To be done: Write out the lines starting at the line containing "Where should I" and ending at the line containing "click(985, 639)", leaving the pictures out of your answer.

Given entries:
"""
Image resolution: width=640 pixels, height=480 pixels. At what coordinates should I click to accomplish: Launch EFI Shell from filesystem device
"""
"""
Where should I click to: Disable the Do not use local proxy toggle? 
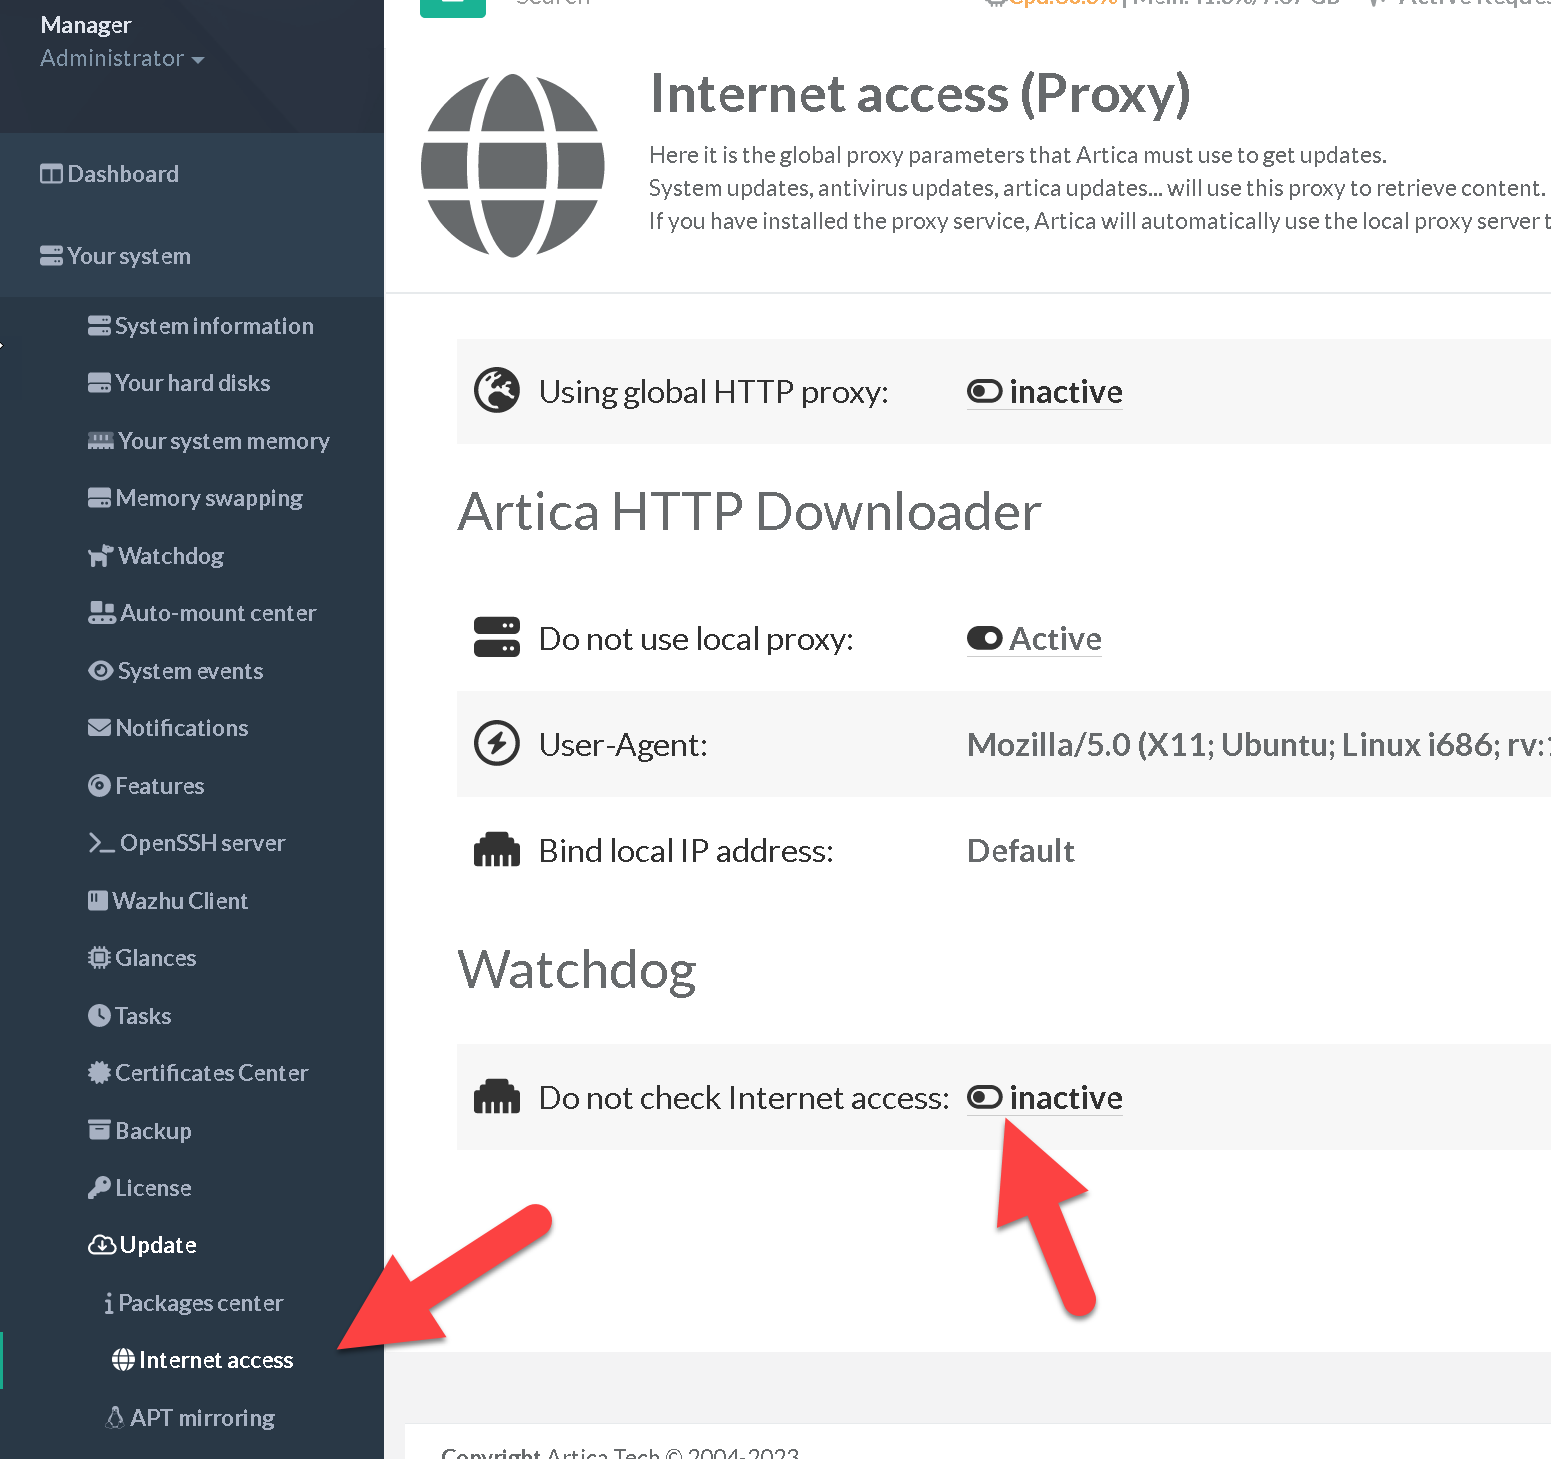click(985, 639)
"""
"""
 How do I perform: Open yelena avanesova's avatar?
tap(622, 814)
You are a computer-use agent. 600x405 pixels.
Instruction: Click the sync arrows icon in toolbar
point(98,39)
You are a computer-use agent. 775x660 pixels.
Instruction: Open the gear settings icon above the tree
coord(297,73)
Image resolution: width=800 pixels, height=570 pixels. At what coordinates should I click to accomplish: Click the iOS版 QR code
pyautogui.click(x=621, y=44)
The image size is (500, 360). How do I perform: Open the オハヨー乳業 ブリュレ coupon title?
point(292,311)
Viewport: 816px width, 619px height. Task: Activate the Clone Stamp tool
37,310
"""
Correct answer:
Where should I click to: Disable the Do not use local proxy toggle? 
click(985, 639)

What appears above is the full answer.